• [DIRECTIONS] Please echo every line of the items below word for word, omitting the pictures.

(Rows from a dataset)
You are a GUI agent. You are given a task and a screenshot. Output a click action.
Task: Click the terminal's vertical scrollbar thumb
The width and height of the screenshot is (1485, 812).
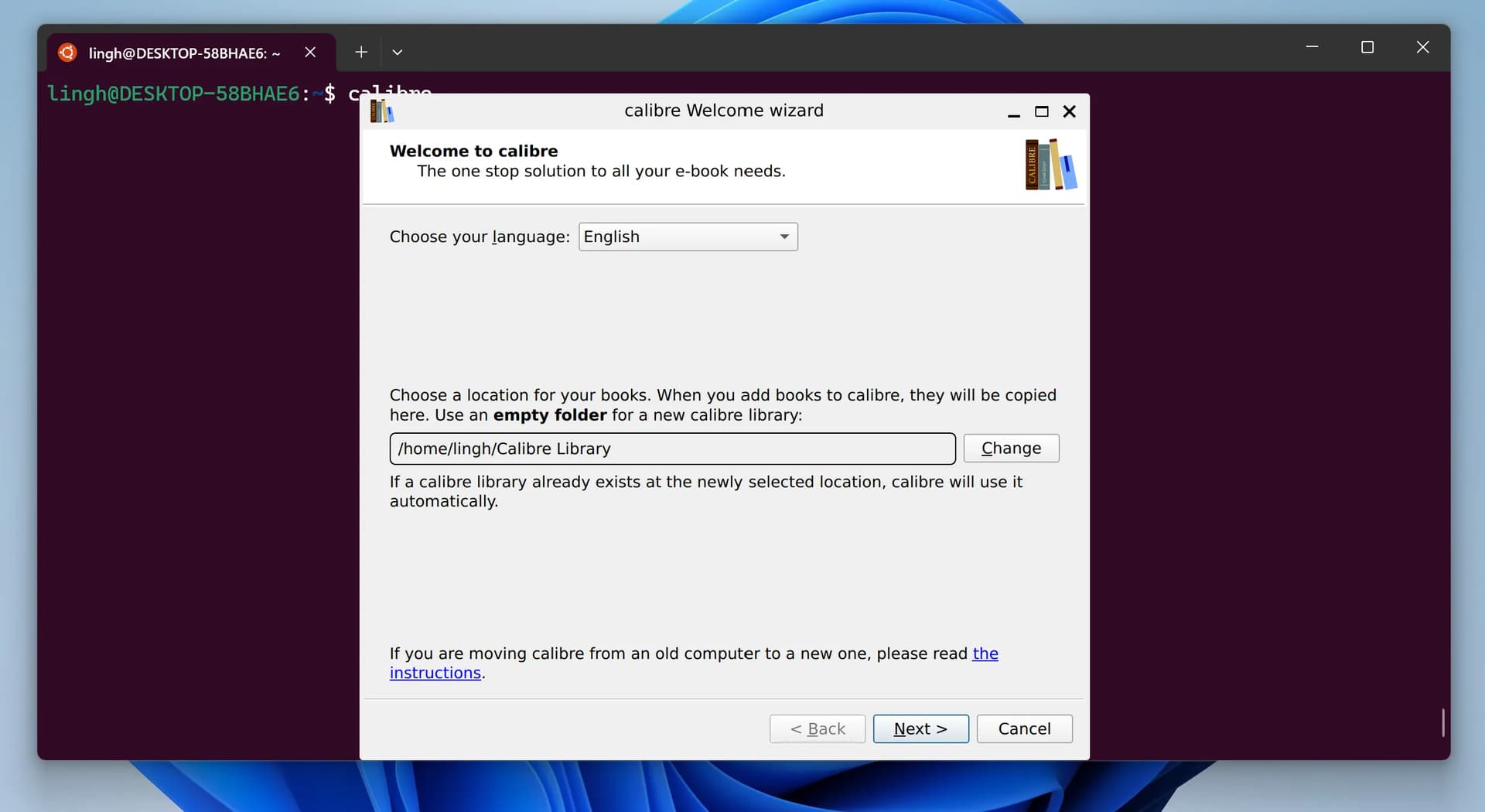(1443, 722)
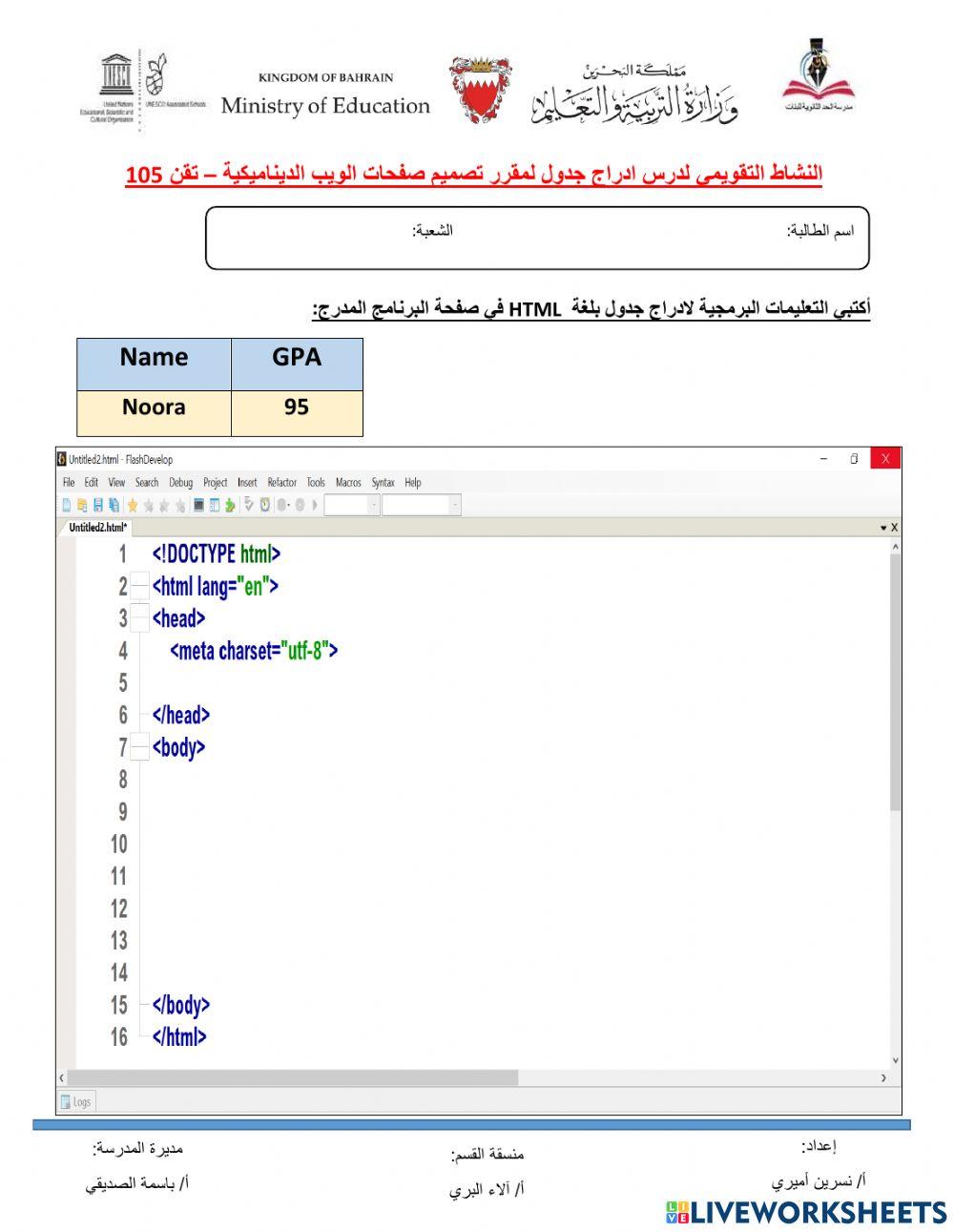Create a new file using the toolbar icon
The width and height of the screenshot is (954, 1232).
tap(67, 504)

• [EXERCISE ANSWER]
You are a GUI agent. You are given a task and a screenshot. Output a click action.
Task: Click the terminal's vertical scrollbar thumb
The width and height of the screenshot is (1485, 812).
(1443, 722)
Create a new file using the toolbar icon
The width and height of the screenshot is (954, 1232).
tap(67, 504)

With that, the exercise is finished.